APPLIES TO:
Oracle XML Gateway – Version 12.0.0 to 12.1.3 [Release 12 to 12.1]
Information in this document applies to any platform.
SYMPTOMS
Setup xml gateway with trading partner for outbound transmission of Purchase Order to the Oracle Supplier Network. Generated approved purchase order. However transaction monitor shows Delivery Status or Error and Delivery Message of Invalid CACert File. The xml_sql output shows following error:
oracle.apps.ecx.oxta.ConnectionFailureException: Connection failure resulting from:
java.io.FileNotFoundException: /inst/apps/<$CONTEXT_NAME>/certs/Apache/cwallet.sso
CAUSE:
The cwallet.sso did not exist in the location specified in the $INST_TOP/ora/10.1.3/j2ee/oafm/config/oc4j.properties. This is the configuration file used by XML Gateway in EBS version 12.1.3.
SOLUTION:
This solution is applicable for EBS 12.1.3 only.

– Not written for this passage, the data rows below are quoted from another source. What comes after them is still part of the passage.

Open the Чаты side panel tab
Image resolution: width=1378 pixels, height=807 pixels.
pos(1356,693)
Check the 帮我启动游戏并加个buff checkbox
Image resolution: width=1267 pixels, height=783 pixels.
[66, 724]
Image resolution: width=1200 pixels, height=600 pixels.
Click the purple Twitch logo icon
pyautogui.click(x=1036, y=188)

Configure XML Gateway to use the JKS wallet instead of the SSO wallet. This allows for TLS authentication.
1. Ensure that the JDK version is 1.7.131 or higher in order to support TLS authentication for EBS 12.1.3.

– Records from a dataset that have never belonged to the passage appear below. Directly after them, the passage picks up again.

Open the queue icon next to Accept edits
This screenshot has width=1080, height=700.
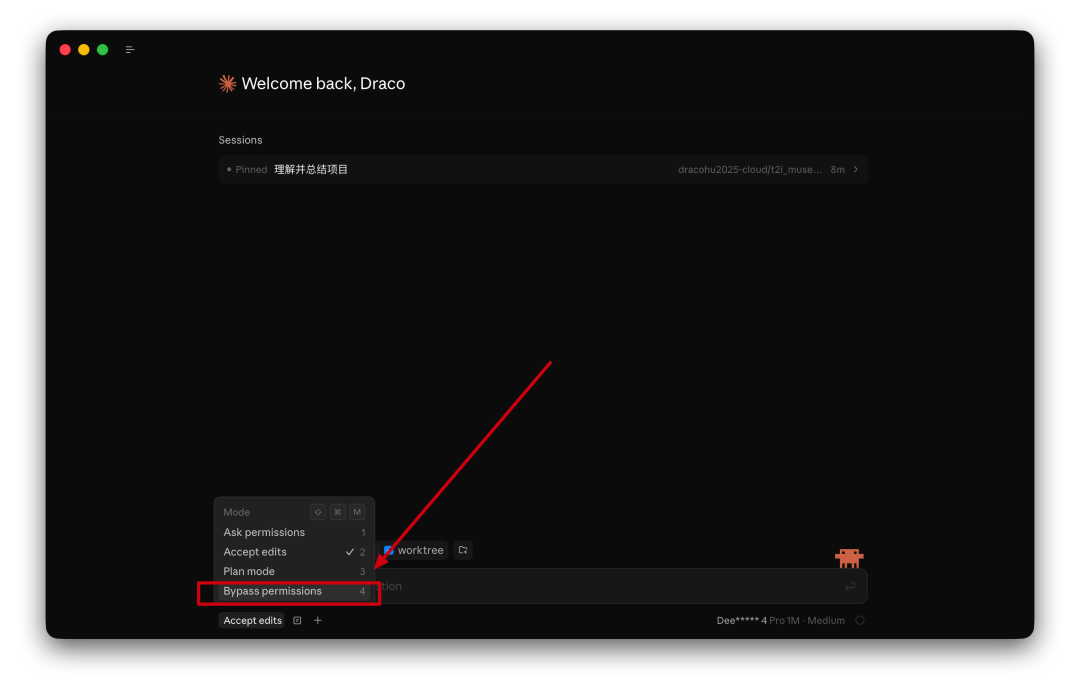point(297,620)
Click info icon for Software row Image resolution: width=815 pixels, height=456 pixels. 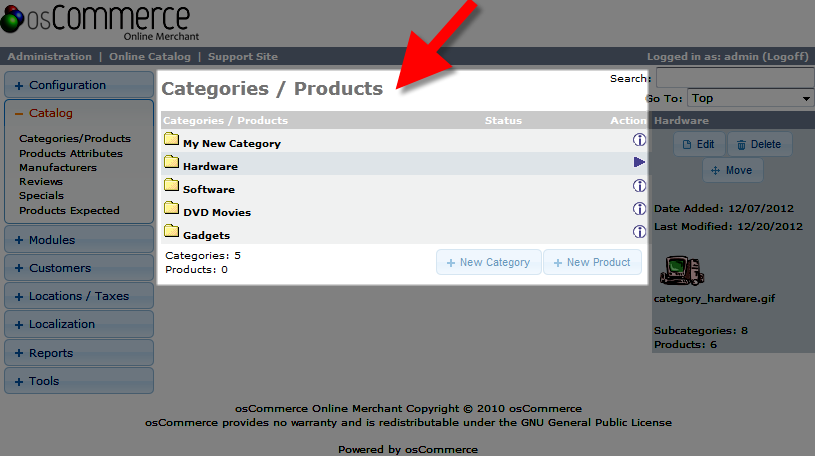[x=639, y=186]
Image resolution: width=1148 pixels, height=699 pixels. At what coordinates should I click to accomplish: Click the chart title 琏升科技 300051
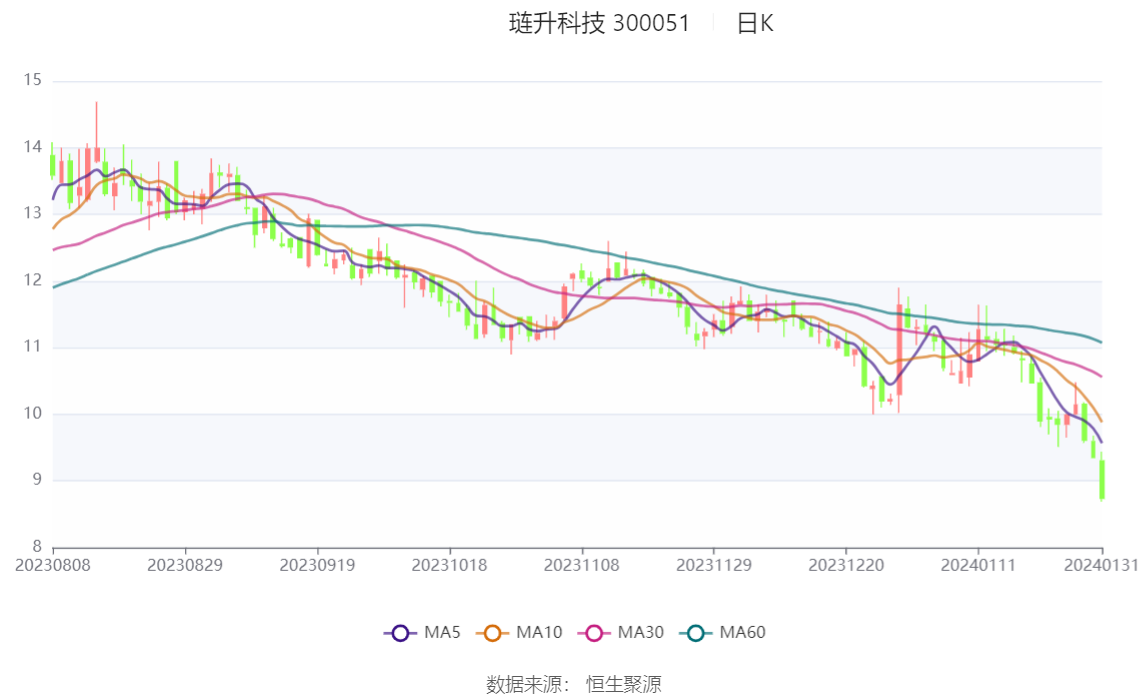pos(599,23)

2. Update the autoconfig $CONTEXT_FILE parameters:
s_ssl_truststore = $AF_JRE_TOP/jre/lib/security/cacerts
– Be sure to confirm the path to the cacerts file and insert the correct path here.

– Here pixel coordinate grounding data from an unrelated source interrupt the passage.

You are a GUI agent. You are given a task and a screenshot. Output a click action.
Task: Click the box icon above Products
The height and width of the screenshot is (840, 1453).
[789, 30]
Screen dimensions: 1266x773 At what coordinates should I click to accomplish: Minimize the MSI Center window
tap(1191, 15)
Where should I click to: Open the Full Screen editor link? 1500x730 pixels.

– You will need to import your trading partner certificates into this wallet.
s_ssl_truststoretype = JKS
s_ssl_trustmanageralgorithm = SunX509
Note: By default, the keystore is set to the cwallet.sso which is also the same as the default truststore. These are SSO storetypes.
While this configuration will work in most cases, our guidance is to setup and configure a JKS keystore in addition to the truststore, but either case should work.
s_ssl_keystore=<path to the server key certificate keystore>
s_ssl_keystoretype=JKS
s_ssl_keymanageralgorithm=SunX509
Note: s_ssl_trustmanageralgorithm and s_ssl_keymanageralgorithm default to the SSO value of OracleX509. If you are using JKS keystore types then use SunX509.
3. Run Autoconfig.
4. Restart the OAFM container or middle tier.
5. Retest the connection to verify that it works.